Note: This post was originally written in 2015 and has been lightly refreshed for clarity. The content and examples are unchanged — just the presentation got a coat of paint.


There are things in C that I use often enough to need them, but infrequently enough to always forget the exact syntax. Bit manipulation is one of them. Not the concept — that part sticks — but the precise one-liner when you’re three levels deep into a register driver at 11pm and your brain refuses to reconstruct it from first principles.

So I wrote this down once. Then I wrote it down again on a different machine. Then again in a notebook. At some point I figured: just put it somewhere permanent.

This is that somewhere. A no-frills cheatsheet for C and embedded programmers. Bookmark it, copy it into your notes, tattoo it on your forearm — whatever works.


The operations

Set a bit

Use the bitwise OR operator (|) to set bit x:

number |= 1 << x;

You’re ORing with a mask that has only bit x set. Everything else stays untouched.


Clear a bit

Use the bitwise AND operator (&) combined with NOT (~) to clear bit x:

number &= ~(1 << x);

The ~(1 << x) produces a mask with all bits set except bit x. ANDing with it forces that bit to 0 while leaving everything else alone.


Toggle a bit

The XOR operator (^) flips a bit — 0 becomes 1, 1 becomes 0:

number ^= 1 << x;

Useful when you want to blink an LED or flip a flag without checking its current state first.


Check a bit

Shift right by x, then AND with 1 to isolate it:

bit = (number >> x) & 1;

The result is either 0 or 1 — the value of bit x.


Set the n-th bit to a specific value

Sometimes you want to force a bit to a known value (0 or 1) rather than just toggling:

number ^= (-x ^ number) & (1 << n);

Bit n will be set if x is 1, and cleared if x is 0. The trick works because -1 in two’s complement is all-ones (0xFF...FF), and -0 is zero — so -x becomes the mask you need.

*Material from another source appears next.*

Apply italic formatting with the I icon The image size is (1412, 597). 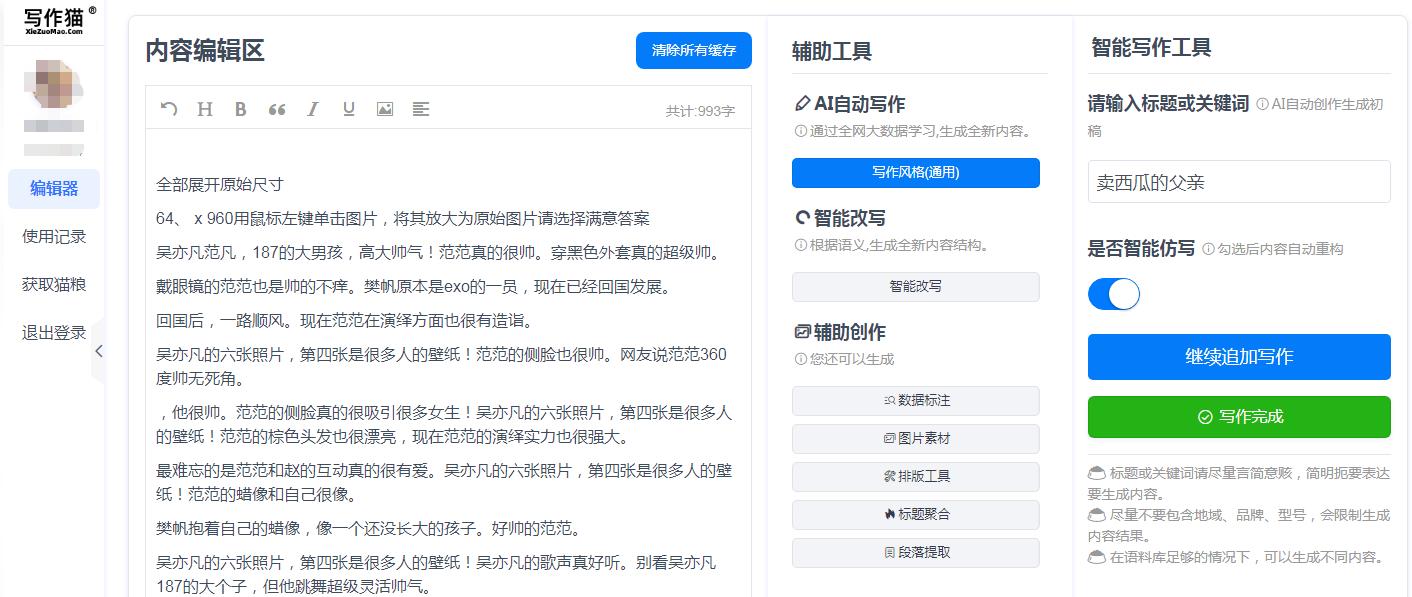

Why this matters in embedded

When you’re working directly with hardware registers — GPIO, timers, UART control registers — bitwise operations are how you talk to the hardware. You don’t write reg = 5, you set individual control bits without disturbing the others. Getting these wrong means the peripheral misbehaves in ways that are annoying to debug.

The patterns above cover ~95% of what you’ll actually need. The remaining 5% is usually multi-bit fields, which are just combinations of the same primitives with wider masks.


That’s it. Short and to the point — the way a cheatsheet should be.